Question

A block of mass 3 kg executes simple harmonic motion under the restoring force of a spring. The amplitude and the time period of the motion are 0.1 m and 3.14 s respectively. The maximum force exerted by the spring on the block is

• A. 1.2 N
• B. 3 N
• C. 12 N
• D. 30 N
• E. 90 N

Hint:

For a spring in simple harmonic motion, the maximum force is related to the spring constant and the amplitude. Use the formula \(F_{{max}} = k \cdot A\).

Answer 1

The Correct Option is A

Step 1: Use the formula for maximum force in simple harmonic motion. The maximum force exerted by the spring is given by the formula: \[ F_{{max}} = kA \] where \( k \) is the spring constant and \( A \) is the amplitude. 
Step 2: Relate the spring constant \( k \) to the time period \( T \).

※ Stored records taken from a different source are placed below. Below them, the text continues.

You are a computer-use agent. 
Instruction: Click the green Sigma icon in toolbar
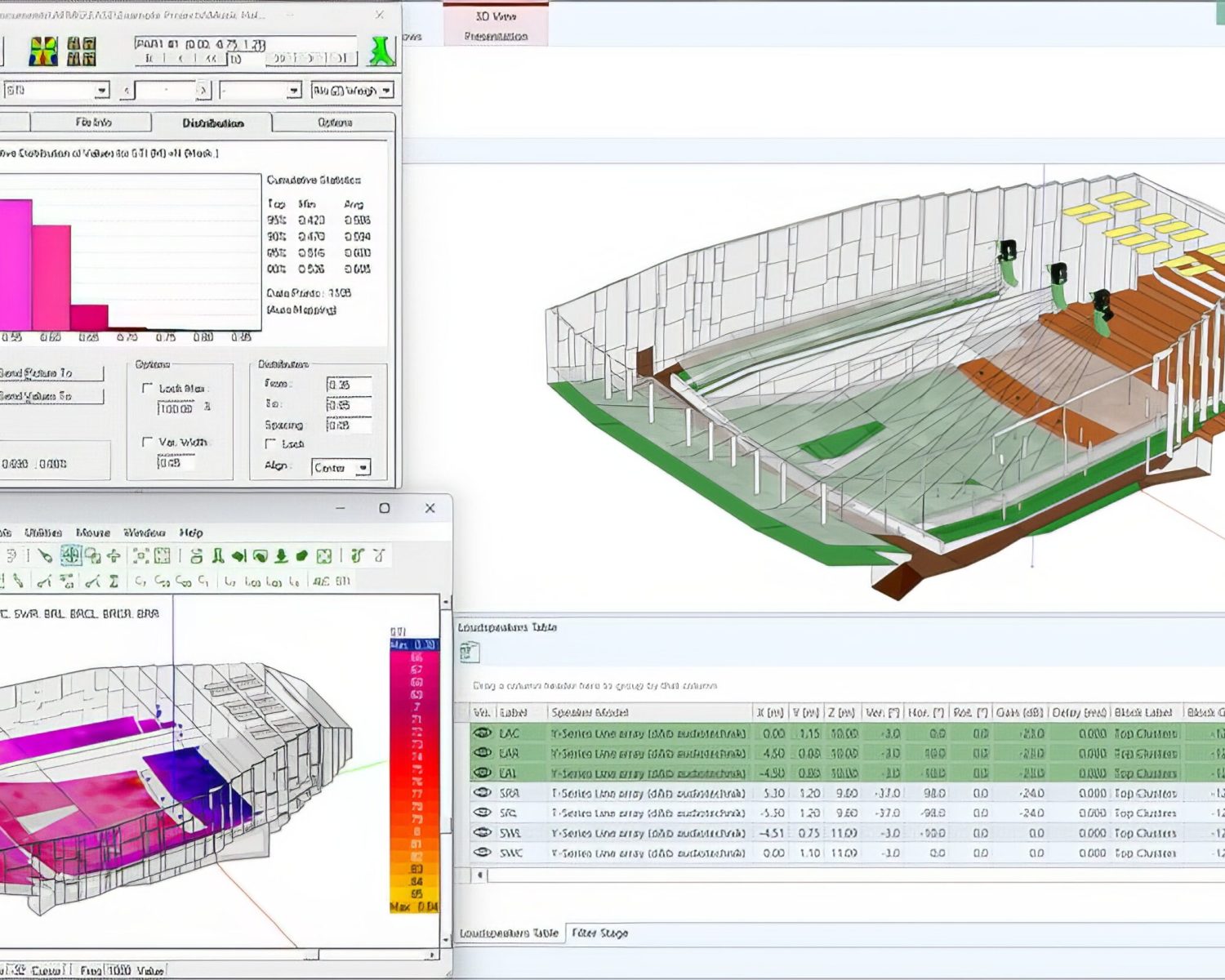(114, 581)
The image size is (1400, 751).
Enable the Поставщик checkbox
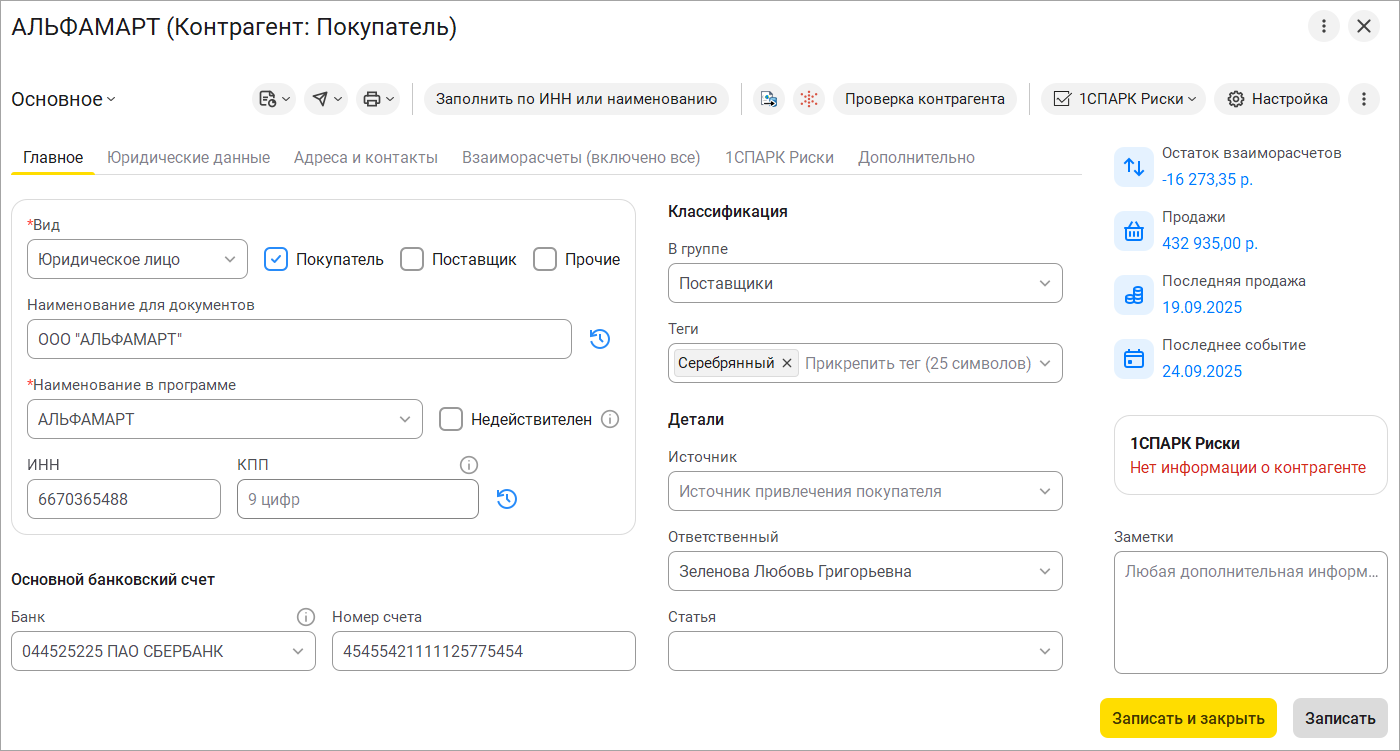[x=412, y=259]
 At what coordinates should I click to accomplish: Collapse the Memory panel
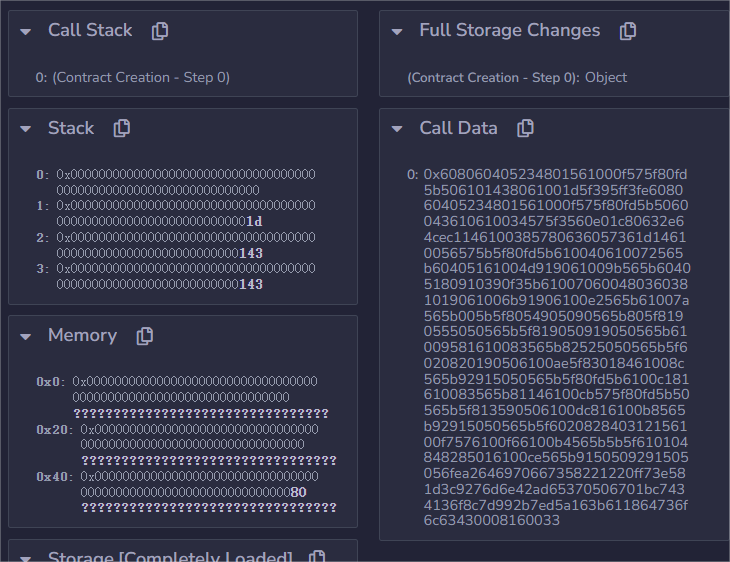pos(27,336)
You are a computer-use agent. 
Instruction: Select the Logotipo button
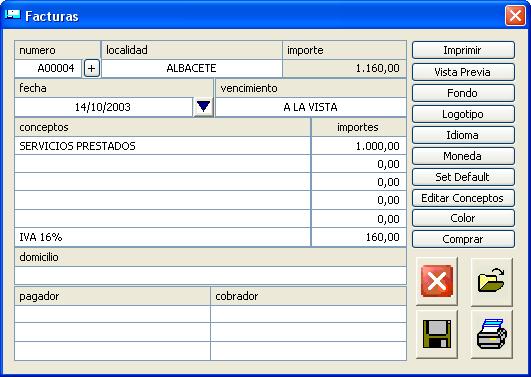(x=463, y=114)
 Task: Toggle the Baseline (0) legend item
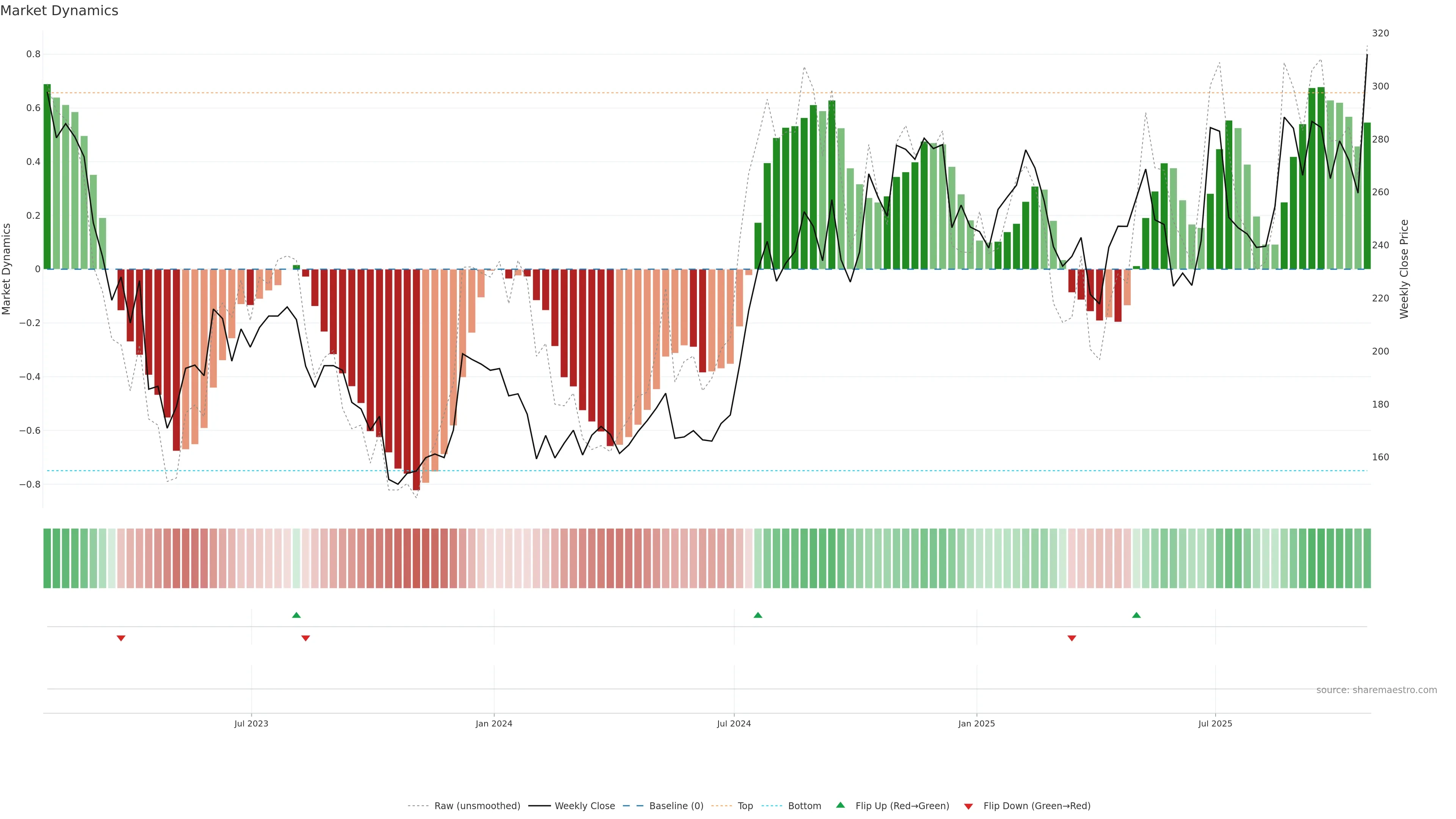676,806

The time period \( T \) of a block undergoing simple harmonic motion is related to the spring constant \( k \) and the mass \( m \) by the formula: \[ T = 2\pi \sqrt{\frac{m}{k}} \] Rearranging for \( k \): \[ k = \frac{4\pi^2 m}{T^2} \] Substitute the given values \( m = 3 \, {kg} \) and \( T = 3.14 \, {s} \): \[ k = \frac{4\pi^2 (3)}{(3.14)^2} \approx 12 \, {N/m} \] 
Step 3: Calculate the maximum force. Now that we know \( k = 12 \, {N/m} \) and \( A = 0.1 \, {m} \), we can calculate the maximum force: \[ F_{{max}} = kA = 12 \times 0.1 = 1.2 \, {N} \] Thus, the maximum force exerted by the spring on the block is \( 1.2 \, {N} \).